Collagen ELISA Protocol

At least eleven genetically distinct gene products are collectively referred to as 'collagen types' or other proteins and proteoglycans of the extracellular matrix. In humans, collagens are composed of about 20 unique protein chains that undergo various types of post-translational modifications and are ultimately assembled into a triple helix. This results in great diversity between collagen types. Collagens are highly conserved throughout evolution and are characterized by an uninterrupted "Glycine-X-Y" triplet repeat that is a necessary part of the triple helical structure. For these reasons, it is often extremely difficult to generate antibodies to collagens. The development of type specific antibodies most often is dependent on non-denatured three-dimensional epitopes.

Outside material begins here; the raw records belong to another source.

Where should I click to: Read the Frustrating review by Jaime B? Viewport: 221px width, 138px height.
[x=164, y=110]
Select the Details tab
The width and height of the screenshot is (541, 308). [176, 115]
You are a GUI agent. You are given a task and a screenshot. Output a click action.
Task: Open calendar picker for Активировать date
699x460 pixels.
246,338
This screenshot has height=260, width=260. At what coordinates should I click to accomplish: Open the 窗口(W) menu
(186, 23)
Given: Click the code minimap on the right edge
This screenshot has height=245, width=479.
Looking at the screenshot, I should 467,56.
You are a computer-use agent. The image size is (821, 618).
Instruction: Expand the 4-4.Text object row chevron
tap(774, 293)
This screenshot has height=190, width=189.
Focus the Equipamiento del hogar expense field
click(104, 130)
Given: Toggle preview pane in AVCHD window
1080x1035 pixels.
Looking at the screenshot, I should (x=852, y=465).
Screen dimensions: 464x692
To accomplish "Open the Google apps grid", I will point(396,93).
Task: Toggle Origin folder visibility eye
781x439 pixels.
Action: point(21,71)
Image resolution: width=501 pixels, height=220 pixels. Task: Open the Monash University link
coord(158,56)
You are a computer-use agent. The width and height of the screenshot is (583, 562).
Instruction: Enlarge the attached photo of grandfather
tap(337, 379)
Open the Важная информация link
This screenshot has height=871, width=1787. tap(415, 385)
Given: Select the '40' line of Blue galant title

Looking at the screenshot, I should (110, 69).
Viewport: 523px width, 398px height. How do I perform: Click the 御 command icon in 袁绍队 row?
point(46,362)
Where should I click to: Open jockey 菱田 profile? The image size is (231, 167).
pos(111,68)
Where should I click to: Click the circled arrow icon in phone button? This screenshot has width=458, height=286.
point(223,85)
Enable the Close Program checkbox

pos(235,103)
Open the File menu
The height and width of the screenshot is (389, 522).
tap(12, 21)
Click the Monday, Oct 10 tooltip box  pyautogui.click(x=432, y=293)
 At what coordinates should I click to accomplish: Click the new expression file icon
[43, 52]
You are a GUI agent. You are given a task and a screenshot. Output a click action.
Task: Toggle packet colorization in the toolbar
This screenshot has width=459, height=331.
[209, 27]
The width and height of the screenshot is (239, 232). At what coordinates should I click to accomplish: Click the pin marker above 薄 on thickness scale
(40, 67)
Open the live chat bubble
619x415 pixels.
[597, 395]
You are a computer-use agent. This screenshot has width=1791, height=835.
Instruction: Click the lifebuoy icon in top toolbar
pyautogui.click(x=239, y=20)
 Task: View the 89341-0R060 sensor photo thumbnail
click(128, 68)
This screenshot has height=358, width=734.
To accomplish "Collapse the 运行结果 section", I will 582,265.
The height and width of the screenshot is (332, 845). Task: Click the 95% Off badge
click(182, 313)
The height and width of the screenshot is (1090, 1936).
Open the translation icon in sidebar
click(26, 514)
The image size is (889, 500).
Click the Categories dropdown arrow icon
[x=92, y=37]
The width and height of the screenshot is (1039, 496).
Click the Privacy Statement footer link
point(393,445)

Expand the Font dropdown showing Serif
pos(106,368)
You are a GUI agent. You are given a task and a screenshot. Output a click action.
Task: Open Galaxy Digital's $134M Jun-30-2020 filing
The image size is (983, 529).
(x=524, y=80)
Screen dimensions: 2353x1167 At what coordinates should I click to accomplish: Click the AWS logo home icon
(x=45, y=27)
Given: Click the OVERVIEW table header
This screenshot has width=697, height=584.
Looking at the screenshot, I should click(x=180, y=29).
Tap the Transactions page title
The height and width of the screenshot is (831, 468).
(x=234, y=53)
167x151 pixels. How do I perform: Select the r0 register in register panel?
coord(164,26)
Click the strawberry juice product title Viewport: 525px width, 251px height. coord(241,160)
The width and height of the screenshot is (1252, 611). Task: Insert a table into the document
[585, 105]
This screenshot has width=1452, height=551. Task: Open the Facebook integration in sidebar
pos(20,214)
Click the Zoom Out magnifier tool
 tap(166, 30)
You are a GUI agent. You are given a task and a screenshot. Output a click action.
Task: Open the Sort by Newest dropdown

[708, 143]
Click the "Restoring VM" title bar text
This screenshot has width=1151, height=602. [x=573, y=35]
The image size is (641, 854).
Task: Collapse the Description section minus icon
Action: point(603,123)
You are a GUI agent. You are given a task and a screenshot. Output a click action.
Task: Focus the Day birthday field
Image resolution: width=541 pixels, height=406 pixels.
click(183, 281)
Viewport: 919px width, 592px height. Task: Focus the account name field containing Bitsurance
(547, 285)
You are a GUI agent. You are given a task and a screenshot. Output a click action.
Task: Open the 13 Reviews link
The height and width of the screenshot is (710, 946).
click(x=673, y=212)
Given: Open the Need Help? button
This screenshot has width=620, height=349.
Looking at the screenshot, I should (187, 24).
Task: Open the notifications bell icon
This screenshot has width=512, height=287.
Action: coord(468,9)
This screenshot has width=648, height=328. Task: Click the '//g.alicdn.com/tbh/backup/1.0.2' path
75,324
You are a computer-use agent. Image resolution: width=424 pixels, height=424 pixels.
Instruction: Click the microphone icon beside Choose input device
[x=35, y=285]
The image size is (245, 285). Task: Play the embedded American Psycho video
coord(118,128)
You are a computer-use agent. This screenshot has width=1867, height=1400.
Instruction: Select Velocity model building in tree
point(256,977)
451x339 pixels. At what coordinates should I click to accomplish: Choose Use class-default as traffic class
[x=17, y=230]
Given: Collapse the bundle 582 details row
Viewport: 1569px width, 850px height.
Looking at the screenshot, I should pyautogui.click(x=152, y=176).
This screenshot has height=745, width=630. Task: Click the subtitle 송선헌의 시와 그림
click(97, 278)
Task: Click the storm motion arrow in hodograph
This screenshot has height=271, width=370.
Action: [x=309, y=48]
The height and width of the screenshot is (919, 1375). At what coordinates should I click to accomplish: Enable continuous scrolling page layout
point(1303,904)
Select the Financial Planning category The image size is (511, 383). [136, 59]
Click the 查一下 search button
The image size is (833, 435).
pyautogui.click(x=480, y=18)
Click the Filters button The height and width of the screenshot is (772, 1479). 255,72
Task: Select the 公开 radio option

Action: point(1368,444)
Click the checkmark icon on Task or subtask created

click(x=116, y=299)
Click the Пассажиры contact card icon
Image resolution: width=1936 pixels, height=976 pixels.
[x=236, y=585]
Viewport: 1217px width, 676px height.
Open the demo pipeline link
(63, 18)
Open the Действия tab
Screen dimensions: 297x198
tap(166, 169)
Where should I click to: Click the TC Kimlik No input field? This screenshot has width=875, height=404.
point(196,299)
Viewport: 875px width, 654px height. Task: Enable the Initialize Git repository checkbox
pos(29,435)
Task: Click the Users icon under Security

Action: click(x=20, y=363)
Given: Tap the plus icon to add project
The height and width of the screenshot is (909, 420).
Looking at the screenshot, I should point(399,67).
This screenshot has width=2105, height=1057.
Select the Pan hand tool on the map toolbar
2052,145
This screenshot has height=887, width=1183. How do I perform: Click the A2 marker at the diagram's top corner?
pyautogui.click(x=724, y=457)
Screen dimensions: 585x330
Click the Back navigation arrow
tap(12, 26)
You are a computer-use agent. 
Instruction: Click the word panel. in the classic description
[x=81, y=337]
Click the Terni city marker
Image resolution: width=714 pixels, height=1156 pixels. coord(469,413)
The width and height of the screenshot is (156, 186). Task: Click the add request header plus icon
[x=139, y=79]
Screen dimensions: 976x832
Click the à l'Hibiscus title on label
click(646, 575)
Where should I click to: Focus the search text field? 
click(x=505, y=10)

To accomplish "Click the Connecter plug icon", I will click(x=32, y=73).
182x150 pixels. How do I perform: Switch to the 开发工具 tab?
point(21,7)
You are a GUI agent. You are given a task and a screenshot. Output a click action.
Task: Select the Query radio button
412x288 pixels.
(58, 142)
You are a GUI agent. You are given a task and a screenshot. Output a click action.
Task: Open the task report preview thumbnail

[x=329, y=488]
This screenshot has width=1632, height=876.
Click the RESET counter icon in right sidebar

Rockland extensively purifies collagens for immunization from human and bovine sources by limited pepsin digestion and selective salt precipitation. After isolation from rabbit antiserum, these antibodies are extensively cross-adsorbed by immunoaffinity purification to produce 'type' specific antibodies that are well suited to detect extracellular matrix proteins in normal and disease state tissues.

Procedure

1. Coat the plate with unlabeled anti-collagen (type specific) at 10 µg/mL.
2. Use biotinylated anti-collagen (same specificity) at a concentration of 0.1 µg/mL.
3. Dissolve the collagen firstly in 0.5 M Sodium Acetate.
4. Dilute the collagen in 0.05 M Tris Cl, 1.0 M Sodium Chloride, pH 7.4.
5. Perform serial dilutions of the collagen using the Tris/NaCl buffer.
6. Perform all steps at 4°C using overnight incubations.
7. All buffers are to be at 4°C.
8. Use Streptavidin-HRP for detection.